Let us take some examples:

  • As of the latest data (June 21, 2025), Alphabet Inc. (Google) trades at a trailing P/E of about 16.9×, based on a price of roughly $166.64 and an EPS of $9.15.
  • The Trailing PricetoEarnings ratio of Meta is currently about 27.2× as on 21/06/2025.

Analyzing these two stocks clearly shows that it is not necessary that higher PE ratio mean risky shares. It depends on the overall performance of the company.

 

Factors that affect PE ratio

1.     Earning performance of a company: If the earning of a company is high, the PE ratio is less and if the earning of a company is low, the PE ratio is high. Thus we should carefully evaluate the earning of a company while deciding to invest.

 

2.     The price of stocks: An increasing price of stocks increases the PE value and vice versa. This is because as the formula suggests, if the numerator value is higher, the overall value of the ratio is higher.

 

3.     Growth expectations: Companies which are expected to grow in the future have higher PE ratio. This is because the prices of such stocks increases in expectation that their future profits will increase.

 

4.     Risk and Volatility: Higher risky products have lower PE ratio because people are less willing to invest in such stocks.i.e they demand higher return for risk taken. This lowers price and as a result PE ratio decreases.

 

5.     Market Interest rates: If the market interest rate is high, the discounted EPS of a company lowers. This also affects the price of stocks. Thus the PE ratio is low. And if the market rate is lower, the discounted EPS is higher and as a result, the PE ratio is higher. Also the borrowing capacity of investors increase if the market interest rate is low. This increases price of stocks because of higher investing capacity and the PE ratio increases. The same is true for vice versa.

 

6.     Market sentiment and  Investor Behavior: If the market sentiment is bullish, the investor behavior is to increase investment in a stocks. Subsequently the price of stocks increase and thus the PE ratio increases. And if the sentiment in the market is bearish, the price of stocks decrease in anticipation of loses. Thus the PE ratio decreases.

 

7.     Company risk and stability: If the risk of a company is high or cyclical, it decreases PE ratio. This is because investor invest less in anticipation of loses.
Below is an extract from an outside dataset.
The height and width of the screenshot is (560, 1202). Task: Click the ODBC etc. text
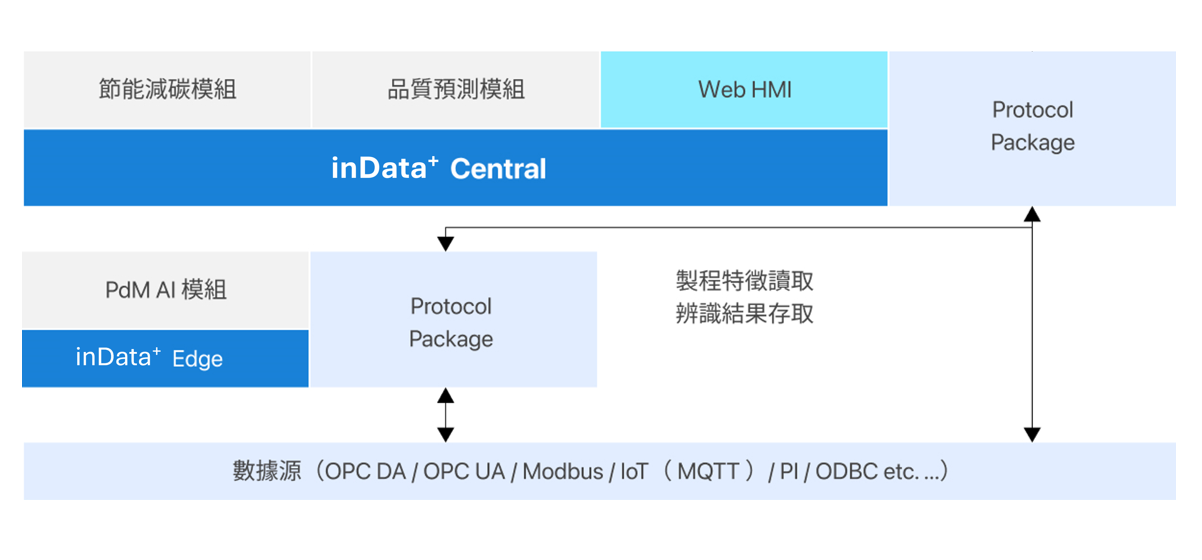pyautogui.click(x=878, y=472)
But in low risk and stable companies, investor estimate profits and the price of stocks is high. Thus the PE ratio is higher.

 

8.     Inflation and Economic conditions: If inflation is high, the purchasing power of investor lowers. As a result, the price of stocks lowers. Also in such economic conditions the profit of companies lowers. Thus PE ratio become lower. The vice versa is true for when the inflation is lower.

 

9.     Debt Levels: If a company operates in higher debt level, then it experiences lower earning per share. This is because the majority of income goes in payment of interest of debt. Thus the price of such stocks also lower because investor anticipate lower returns in terms of dividend and bonus share. Thus PE ratio becomes lower.

 But if the debt level is lower, the EPS becomes higher. The price of such stocks increases because investors can get higher return and thus the PE ratio increases.

 

10.  Dividend Policy: The companies which pay higher dividend may have lower P/E Ratios because they return cash to shareholders instead of reinvesting for growth. Thus their future profits decrease. Thus can also lower their share value. As a result the PE ratio becomes lower.

            But the companies which focus on growth and pay less dividend have higher PE ratios because                  they earn more by reinvesting. Thus the earning per share also increases as well as the price of                    stocks also increase.